Polí­tica

Foto: Luciana Pires Estruturas foram montadas em vários pontos de Palmas Estruturas foram montadas em vários pontos de Palmas

Alguns vereadores comentaram na sessão matutina desta terça-feira, 24, na Câmara de Palmas/TO, sobre a montagem de estrutura em vários pontos de Palmas para que a população acompanhasse a nova novela da TV Rede Globo, "O Outro Lado do Paraíso". "Ontem ele (o prefeito Amastha) fez uma obra: colocou várias cadeiras e telões na cidade, chamando a sociedade para assistir novela, como se o povo de Palmas não assistisse a Globo e não tivesse televisão em casa", disse Lúcio Campelo (PR). 

Segundo Lúcio, a maioria dos que assistiam nesses pontos eram funcionários públicos. "Foram obrigados a irem assistir na sua região, senão ganhavam as contas", disse. Campelo disse que o outro lado do paraíso é o inferno. "Sou cristão e o outro lado do paraíso está claro na bíblia que é o inferno e eu não quero fazer parte disso". 

Milton Neris (PP) foi além. De acordo com ele, o "prefeito virtual" montou arsenal em todos os cantos da cidade. "Me lembrei do movimento das Diretas Já em que o povo foi às ruas lutar por liberdade. Mas ontem o paço municipal usou toda a sua artilharia, usou toda a sua força política para levar o povo às praças para assistir o que para o prefeito virtual é algo extraordinário. Palmas iria causar inveja no Brasil e no mundo por estar sendo contemplada pela Rede Globo deste País, essa emissora extraordinária, maravilhosa", ironizou. 

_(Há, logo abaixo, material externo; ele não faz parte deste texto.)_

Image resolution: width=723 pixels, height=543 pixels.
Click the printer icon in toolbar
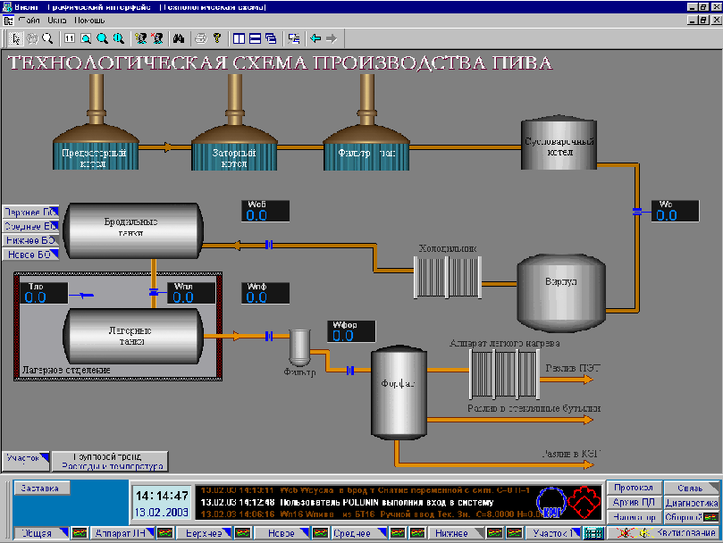click(201, 38)
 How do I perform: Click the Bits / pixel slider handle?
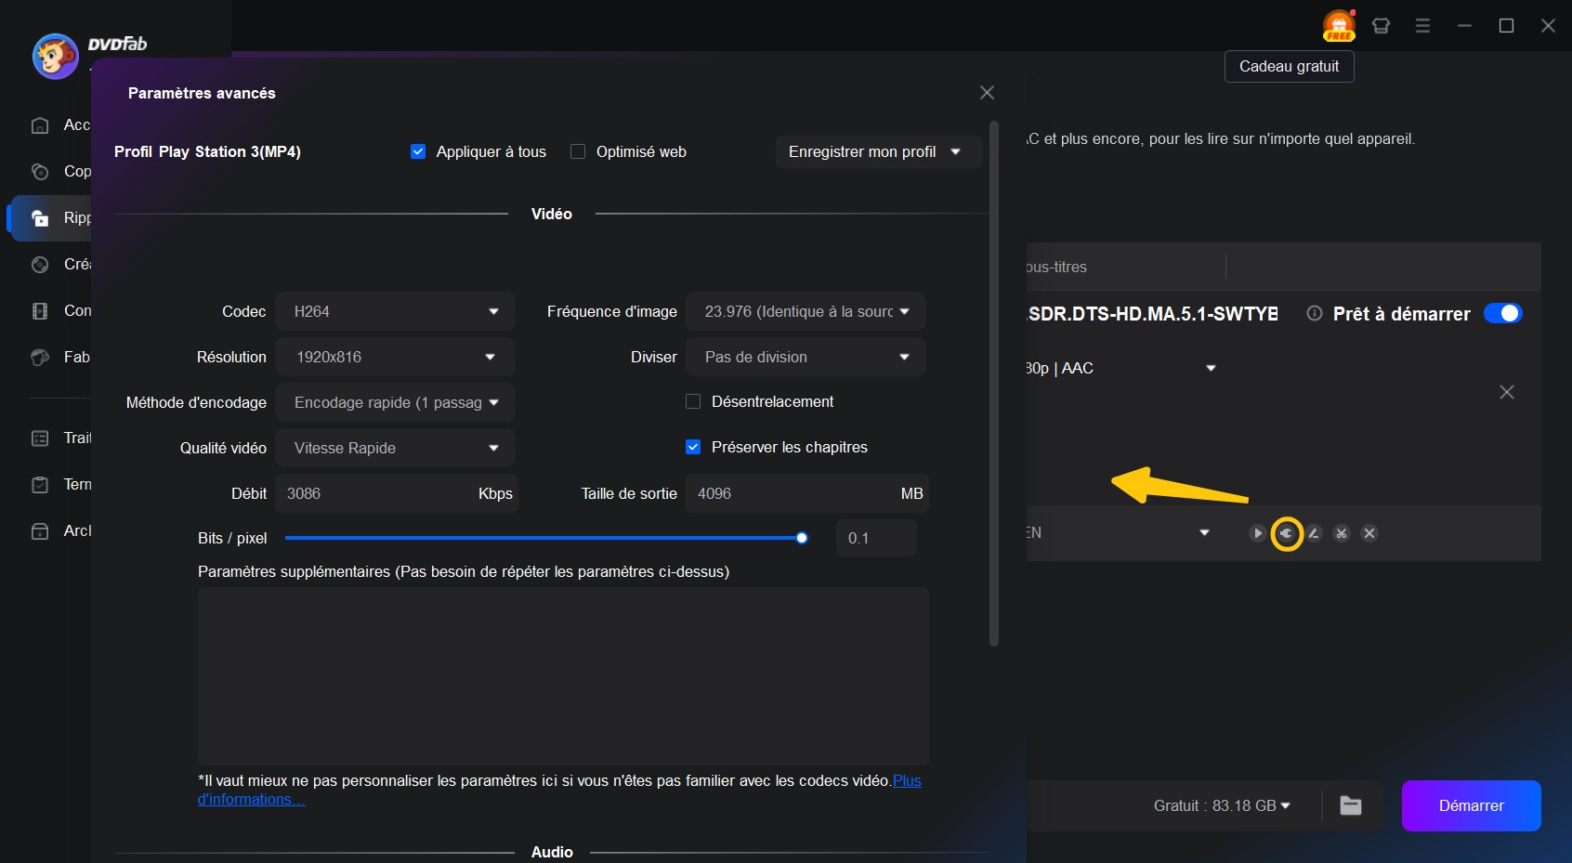(802, 538)
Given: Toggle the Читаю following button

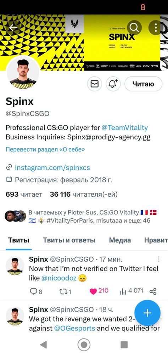Looking at the screenshot, I should click(143, 84).
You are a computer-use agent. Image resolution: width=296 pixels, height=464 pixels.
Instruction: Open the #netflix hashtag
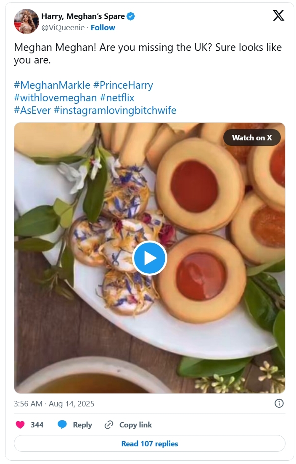117,98
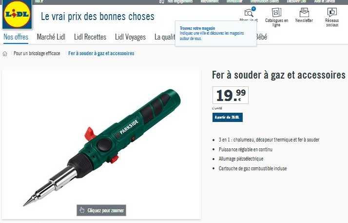348x223 pixels.
Task: Open the store finder magnifier icon
Action: pyautogui.click(x=249, y=13)
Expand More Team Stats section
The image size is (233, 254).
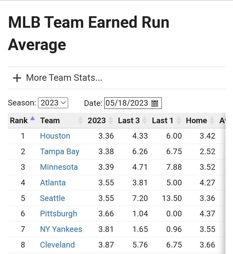point(64,78)
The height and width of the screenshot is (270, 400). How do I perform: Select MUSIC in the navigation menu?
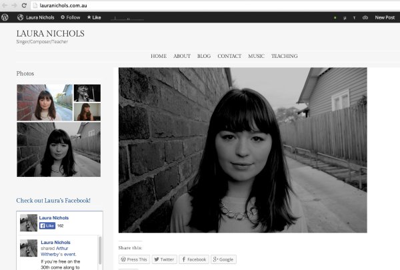(x=256, y=57)
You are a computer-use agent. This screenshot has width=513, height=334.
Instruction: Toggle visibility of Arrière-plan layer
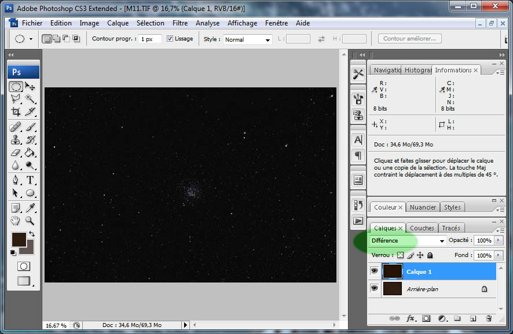point(374,288)
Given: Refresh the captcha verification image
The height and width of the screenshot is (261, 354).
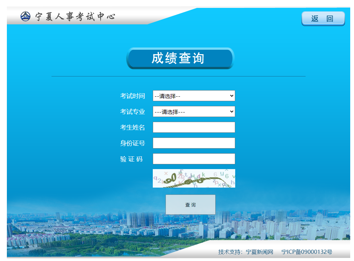Looking at the screenshot, I should click(194, 178).
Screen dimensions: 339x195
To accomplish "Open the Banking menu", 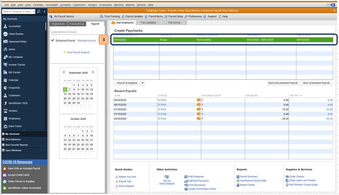I will (119, 5).
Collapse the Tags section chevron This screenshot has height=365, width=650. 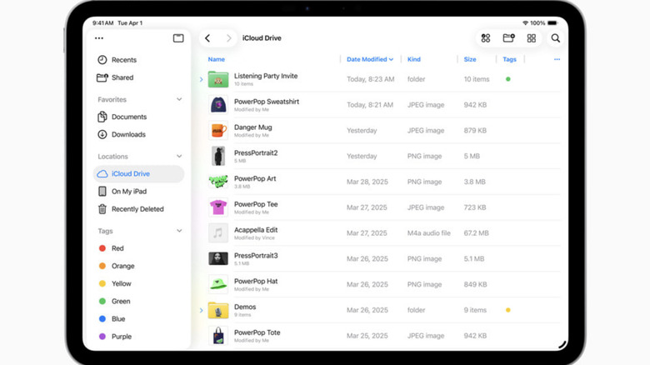pos(179,231)
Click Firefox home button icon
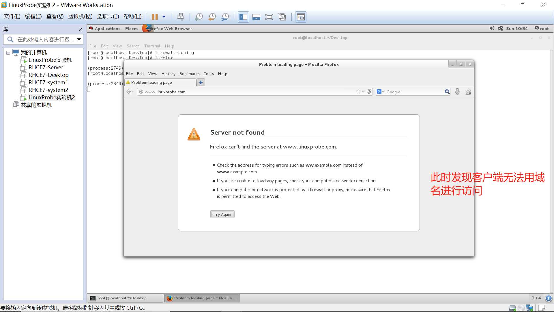The image size is (554, 312). (x=468, y=92)
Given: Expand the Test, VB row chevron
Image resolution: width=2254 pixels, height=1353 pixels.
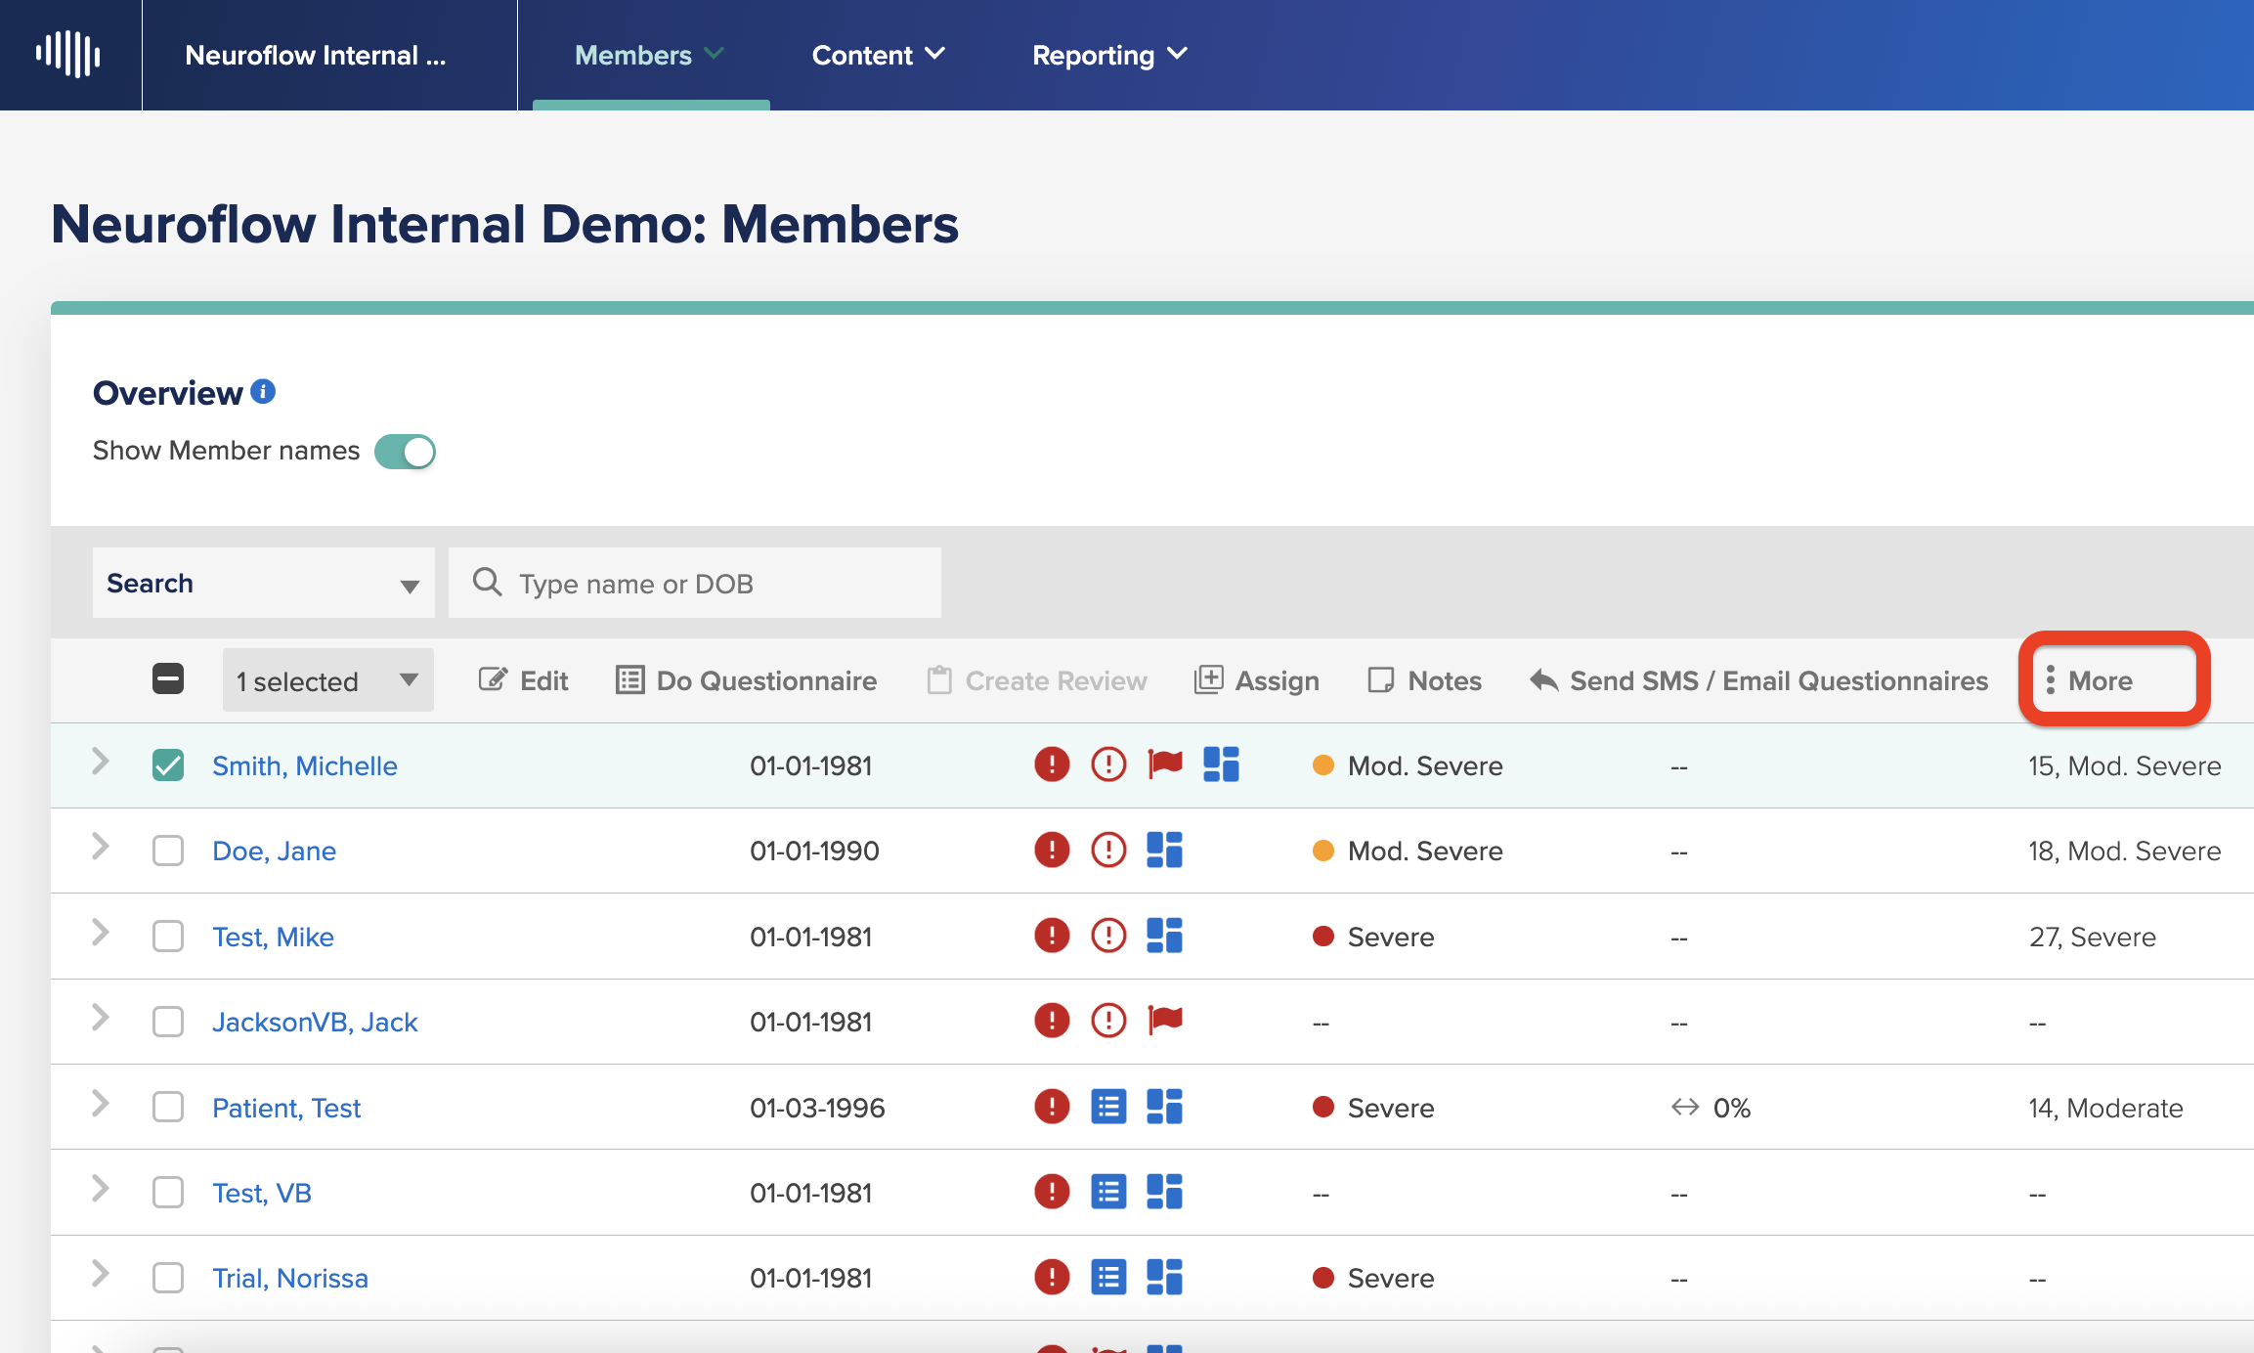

Neris ainda criticou a TV Rede Globo. "Essa emissora que nos últimos anos se preocupa em denegrir e agredir às famílias do Brasil. Essa emissora que em horários que deveria falar de Educação, falar de cultura e para ela cultura é homem pelado com criancinhas pegada na mão, para ela cultura é uma mulher beijando outra mulher, um homem beijando outro homem. Para ela cultura é a destruição e a depravação da sociedade e das famílias brasileiras", criticou. 

Para Milton Neris, o povo de Palmas deu resposta ao gestor Carlos Amastha ao não comparecer em peso nos pontos estruturados. "Quanto custou essa mobilização? Quanto custou esses telões? Quanto custou a locação dessas cadeiras? Quanto custou esse serviço para promover Palmas para o mundo, de uma novela que, no meu entendimento, não acrescenta nada de bom para a nossa sociedade?! Quanto custou? Ele precisa dizer quanto pagou por essa festa de última hora", questionou. 

O vereador manifestou repúdio à mobilização da Prefeitura.